• **TASK BRIEF**: Copy out the entries below exactly as they stand, but only from the line containing "You are a computer-use agent. 297x175 pixels." through the line containing "You are a computer-use agent. This".
▼▼▼
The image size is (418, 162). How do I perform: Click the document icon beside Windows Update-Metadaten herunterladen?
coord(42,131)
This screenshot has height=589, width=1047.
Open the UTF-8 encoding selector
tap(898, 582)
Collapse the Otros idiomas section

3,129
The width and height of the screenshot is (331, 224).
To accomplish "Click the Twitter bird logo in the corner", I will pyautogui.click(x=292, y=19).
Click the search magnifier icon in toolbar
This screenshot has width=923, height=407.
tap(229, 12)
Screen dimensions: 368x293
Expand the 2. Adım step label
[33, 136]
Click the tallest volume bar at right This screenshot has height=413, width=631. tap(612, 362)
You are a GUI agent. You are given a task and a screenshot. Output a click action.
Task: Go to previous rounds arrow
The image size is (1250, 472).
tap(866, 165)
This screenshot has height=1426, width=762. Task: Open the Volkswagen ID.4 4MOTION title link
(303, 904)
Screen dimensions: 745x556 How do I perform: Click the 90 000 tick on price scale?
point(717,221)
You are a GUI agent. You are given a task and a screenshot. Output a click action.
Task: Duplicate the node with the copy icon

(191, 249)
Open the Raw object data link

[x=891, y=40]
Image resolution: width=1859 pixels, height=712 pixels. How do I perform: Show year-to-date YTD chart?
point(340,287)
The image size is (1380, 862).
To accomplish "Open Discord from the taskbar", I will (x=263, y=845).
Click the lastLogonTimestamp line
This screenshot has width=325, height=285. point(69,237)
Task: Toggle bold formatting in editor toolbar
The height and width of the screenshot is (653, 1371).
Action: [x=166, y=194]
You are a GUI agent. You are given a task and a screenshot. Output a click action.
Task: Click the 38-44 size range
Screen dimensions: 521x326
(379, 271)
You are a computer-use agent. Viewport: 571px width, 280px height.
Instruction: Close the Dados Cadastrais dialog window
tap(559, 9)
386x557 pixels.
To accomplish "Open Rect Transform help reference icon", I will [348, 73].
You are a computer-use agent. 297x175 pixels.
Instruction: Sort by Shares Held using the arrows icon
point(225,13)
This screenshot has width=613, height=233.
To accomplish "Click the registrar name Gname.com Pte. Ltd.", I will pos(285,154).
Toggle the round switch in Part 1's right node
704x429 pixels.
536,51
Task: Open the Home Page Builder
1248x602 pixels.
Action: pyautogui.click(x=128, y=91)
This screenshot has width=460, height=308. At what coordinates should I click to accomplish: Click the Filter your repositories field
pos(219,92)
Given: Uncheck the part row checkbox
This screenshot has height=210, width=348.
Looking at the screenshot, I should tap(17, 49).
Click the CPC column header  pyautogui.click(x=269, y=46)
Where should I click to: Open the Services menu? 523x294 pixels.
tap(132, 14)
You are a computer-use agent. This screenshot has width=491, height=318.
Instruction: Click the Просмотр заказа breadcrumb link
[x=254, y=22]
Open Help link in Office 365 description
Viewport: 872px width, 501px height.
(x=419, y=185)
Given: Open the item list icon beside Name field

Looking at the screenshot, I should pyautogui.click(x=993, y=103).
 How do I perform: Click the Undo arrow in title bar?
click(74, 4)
▲▲▲
• **EXERCISE SOLUTION**:
You are a computer-use agent. 297x175 pixels.
Instruction: Sort by Shares Held using the arrows icon
point(225,13)
This screenshot has width=613, height=233.
To accomplish "Click the registrar name Gname.com Pte. Ltd.", I will pos(285,154).
Toggle the round switch in Part 1's right node
704x429 pixels.
536,51
Task: Open the Home Page Builder
1248x602 pixels.
Action: pyautogui.click(x=128, y=91)
This screenshot has width=460, height=308. At what coordinates should I click to accomplish: Click the Filter your repositories field
pos(219,92)
Given: Uncheck the part row checkbox
This screenshot has height=210, width=348.
Looking at the screenshot, I should tap(17, 49).
Click the CPC column header  pyautogui.click(x=269, y=46)
Where should I click to: Open the Services menu? 523x294 pixels.
tap(132, 14)
You are a computer-use agent. This screenshot has width=491, height=318.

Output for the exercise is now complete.